案件侦破不到三天,13岁小孩的证词成为突破口:刺客曾深夜敲他家门寻人。王自正落网后被转押军区看守所,审讯刚开始,他趁看守疏忽抢下手枪自戕。调查结果显示,王自正早年参与家乡反攻倒算,隐姓埋名混入军队,履历造假层层蒙混,直到1969年身世被揭露进入审查程序,他绝望之下拟定报复名单,谭甫仁排在首位。此案震动中央,保卫体制随即加速整顿,各大军区增设夜间值班督察制度,持枪警卫全部重训。
谭甫仁殁后,遗体安葬于昆明郊外苍松翠柏间。五名子女在母亲灵前长跪不起,最年幼的才十二岁,白花扎在胸前,神色木然。陈士榘得讯后连夜飞抵昆明,立在棺前沉默良久,生平第一次落泪。

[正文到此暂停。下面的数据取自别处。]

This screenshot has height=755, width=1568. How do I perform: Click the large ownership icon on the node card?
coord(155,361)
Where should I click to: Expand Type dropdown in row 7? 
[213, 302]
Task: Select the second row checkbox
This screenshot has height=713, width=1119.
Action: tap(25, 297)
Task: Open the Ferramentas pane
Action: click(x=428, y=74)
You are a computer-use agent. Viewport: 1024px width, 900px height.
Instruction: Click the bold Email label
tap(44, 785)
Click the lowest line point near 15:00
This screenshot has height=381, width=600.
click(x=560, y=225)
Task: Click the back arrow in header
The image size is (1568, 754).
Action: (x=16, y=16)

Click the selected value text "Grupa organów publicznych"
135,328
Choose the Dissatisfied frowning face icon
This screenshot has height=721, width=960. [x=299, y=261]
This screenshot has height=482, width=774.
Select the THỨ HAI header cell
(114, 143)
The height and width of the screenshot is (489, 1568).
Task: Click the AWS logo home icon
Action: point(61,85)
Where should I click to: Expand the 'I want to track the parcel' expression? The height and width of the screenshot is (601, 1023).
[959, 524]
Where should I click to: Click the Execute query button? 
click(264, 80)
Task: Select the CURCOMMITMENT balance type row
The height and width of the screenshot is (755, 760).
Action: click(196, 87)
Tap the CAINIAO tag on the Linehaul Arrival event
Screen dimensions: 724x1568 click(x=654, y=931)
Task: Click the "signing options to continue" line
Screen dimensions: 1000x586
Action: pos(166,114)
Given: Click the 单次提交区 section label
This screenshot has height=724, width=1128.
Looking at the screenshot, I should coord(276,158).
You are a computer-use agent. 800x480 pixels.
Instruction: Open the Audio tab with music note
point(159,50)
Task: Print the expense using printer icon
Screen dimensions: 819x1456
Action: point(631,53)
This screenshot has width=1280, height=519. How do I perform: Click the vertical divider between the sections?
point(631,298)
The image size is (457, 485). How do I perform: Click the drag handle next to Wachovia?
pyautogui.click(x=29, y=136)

退灵那天他喃喃一句:“早知道该把你牢牢留在工程兵。”
故事在1970年画上沉重句号,却没有戛然而止。长子谭一兵当时25岁,在原武汉军区某部连队当排长。父母遇害的消息通过加急电传送到前线,他停顿三秒便继续布置训练,战友事后说:“他脸色发白,可背依然挺。”此后谭一兵把悲痛折进工作,历任团长、师长、军区参谋长,多年摸爬滚打,2005年被授予少将军衔。授衔仪式结束,他整理服装,最长的停顿给了胸前那枚父亲同款二级独立自由勋章。站在台阶下的老兵们议论:“血脉里都是钢铁。”
谭甫仁遇刺事件在军史里属于极端个例,但留给后人三点警示:干部审查要严丝合缝,警卫制度需常抓不懈,个人英雄主义在新形势下不能替代规范流程。正因如此,1971年至1973年,全军集中清查档案虚假人员三万八千余人,数百起隐患得以及时排除。有人说,如没有那几声枪响,这场行动可能还要拖延几年。
回看中将一生,起于南昌起义的失散,转于井冈山的重生,盛于渡江战役的锋芒,终于昆明大院的枪火。跌宕而悲壮,像一曲用鲜血写就的军号。年过半百的读者或许记得,1958年“三线建设”号召刚下达时,谭甫仁站在贵州山区腹地喊过一句:“山再高,也挡不住铁镐。”当日风声大作,树叶狂舞,几十年后回想仍能听见那股穿透群山的中将嗓音。
岁月无声,对功罪的评判自有公论。谭甫仁的名字刻在开国将帅名录,也镌刻在云南检察档案卷首。他的长子如今垂暮,三言两语极少谈及家变,却在给学员授课时偶尔提到父亲,“临危不惧”四字一出口,教室里重又安静得只剩笔尖摩擦纸面的细响。